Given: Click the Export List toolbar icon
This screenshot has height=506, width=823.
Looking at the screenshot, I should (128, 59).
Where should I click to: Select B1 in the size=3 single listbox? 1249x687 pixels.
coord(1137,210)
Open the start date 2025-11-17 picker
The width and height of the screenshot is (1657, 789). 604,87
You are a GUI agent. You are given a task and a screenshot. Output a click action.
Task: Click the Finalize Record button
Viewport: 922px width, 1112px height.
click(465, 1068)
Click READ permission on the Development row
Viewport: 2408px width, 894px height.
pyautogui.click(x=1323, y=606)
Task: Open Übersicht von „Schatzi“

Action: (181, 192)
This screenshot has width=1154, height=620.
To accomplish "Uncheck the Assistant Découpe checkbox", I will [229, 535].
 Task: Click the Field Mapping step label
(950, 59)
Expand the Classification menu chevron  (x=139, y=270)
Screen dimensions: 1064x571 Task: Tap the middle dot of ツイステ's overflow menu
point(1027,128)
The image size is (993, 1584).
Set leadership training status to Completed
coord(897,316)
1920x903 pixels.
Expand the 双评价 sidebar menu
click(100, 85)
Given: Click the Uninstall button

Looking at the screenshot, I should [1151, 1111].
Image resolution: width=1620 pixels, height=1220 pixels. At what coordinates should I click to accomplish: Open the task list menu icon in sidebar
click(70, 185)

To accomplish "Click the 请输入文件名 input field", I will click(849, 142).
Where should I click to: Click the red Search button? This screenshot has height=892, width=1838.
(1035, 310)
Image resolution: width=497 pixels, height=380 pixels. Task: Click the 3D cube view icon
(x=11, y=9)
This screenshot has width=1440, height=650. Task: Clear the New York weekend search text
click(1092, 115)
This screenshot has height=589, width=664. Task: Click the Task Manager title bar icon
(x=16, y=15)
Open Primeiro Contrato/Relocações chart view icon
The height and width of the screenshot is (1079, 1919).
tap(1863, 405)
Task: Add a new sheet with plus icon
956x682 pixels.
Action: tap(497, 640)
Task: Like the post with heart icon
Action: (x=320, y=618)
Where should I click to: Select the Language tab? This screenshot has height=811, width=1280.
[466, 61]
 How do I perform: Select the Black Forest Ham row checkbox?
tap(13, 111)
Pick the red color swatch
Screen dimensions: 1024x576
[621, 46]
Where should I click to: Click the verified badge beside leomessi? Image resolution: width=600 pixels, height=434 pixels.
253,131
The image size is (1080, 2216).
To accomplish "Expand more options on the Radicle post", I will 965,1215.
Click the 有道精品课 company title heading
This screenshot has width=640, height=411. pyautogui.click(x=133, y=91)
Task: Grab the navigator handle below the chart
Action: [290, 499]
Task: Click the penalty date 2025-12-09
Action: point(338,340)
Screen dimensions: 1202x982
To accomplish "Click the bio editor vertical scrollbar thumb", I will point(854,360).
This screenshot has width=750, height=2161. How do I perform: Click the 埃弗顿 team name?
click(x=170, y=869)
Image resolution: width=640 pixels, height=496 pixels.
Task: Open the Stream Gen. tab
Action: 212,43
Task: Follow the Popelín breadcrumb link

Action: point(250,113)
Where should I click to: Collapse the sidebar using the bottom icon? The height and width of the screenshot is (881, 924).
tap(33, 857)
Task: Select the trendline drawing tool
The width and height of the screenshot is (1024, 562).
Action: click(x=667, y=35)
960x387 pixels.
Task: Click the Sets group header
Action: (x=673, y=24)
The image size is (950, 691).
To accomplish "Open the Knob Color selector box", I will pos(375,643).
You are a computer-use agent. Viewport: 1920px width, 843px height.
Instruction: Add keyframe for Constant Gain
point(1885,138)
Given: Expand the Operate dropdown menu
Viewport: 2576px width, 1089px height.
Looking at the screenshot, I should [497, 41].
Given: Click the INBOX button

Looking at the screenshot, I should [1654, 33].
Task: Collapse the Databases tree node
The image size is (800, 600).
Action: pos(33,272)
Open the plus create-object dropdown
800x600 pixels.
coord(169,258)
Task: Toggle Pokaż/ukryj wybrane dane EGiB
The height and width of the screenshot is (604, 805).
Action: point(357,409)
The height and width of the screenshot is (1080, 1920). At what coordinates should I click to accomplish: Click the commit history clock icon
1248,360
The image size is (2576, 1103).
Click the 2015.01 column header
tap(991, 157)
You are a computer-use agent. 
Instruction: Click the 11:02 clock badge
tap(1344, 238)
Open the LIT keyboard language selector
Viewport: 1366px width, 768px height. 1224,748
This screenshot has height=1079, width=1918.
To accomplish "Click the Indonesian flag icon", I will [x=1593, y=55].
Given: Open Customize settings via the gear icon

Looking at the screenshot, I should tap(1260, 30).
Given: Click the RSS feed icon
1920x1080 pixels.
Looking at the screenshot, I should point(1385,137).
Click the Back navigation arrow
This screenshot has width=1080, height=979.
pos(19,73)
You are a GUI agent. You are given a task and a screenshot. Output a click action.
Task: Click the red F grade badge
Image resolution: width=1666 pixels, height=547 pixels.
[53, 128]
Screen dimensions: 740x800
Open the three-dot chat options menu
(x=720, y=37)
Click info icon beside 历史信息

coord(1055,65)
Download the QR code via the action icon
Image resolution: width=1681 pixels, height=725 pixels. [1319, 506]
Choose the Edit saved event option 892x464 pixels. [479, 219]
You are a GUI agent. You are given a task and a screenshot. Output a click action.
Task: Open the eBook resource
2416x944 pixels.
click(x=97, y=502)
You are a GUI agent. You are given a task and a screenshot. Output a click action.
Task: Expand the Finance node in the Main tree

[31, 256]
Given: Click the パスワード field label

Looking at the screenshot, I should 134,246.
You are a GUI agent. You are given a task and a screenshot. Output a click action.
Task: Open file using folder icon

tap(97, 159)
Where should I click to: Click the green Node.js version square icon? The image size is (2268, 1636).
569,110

> _Set task_: Reproduce verbatim the lines of the records above, from the line containing "Screen dimensions: 1202x982" through the line containing "Looking at the screenshot, I should [497, 41].", inclusive.

> _Solution to this task_:
Screen dimensions: 1202x982
To accomplish "Click the bio editor vertical scrollbar thumb", I will point(854,360).
This screenshot has width=750, height=2161. How do I perform: Click the 埃弗顿 team name?
click(x=170, y=869)
Image resolution: width=640 pixels, height=496 pixels.
Task: Open the Stream Gen. tab
Action: 212,43
Task: Follow the Popelín breadcrumb link

Action: point(250,113)
Where should I click to: Collapse the sidebar using the bottom icon? The height and width of the screenshot is (881, 924).
tap(33, 857)
Task: Select the trendline drawing tool
The width and height of the screenshot is (1024, 562).
Action: click(x=667, y=35)
960x387 pixels.
Task: Click the Sets group header
Action: (x=673, y=24)
The image size is (950, 691).
To accomplish "Open the Knob Color selector box", I will pos(375,643).
You are a computer-use agent. Viewport: 1920px width, 843px height.
Instruction: Add keyframe for Constant Gain
point(1885,138)
Given: Expand the Operate dropdown menu
Viewport: 2576px width, 1089px height.
Looking at the screenshot, I should [497, 41].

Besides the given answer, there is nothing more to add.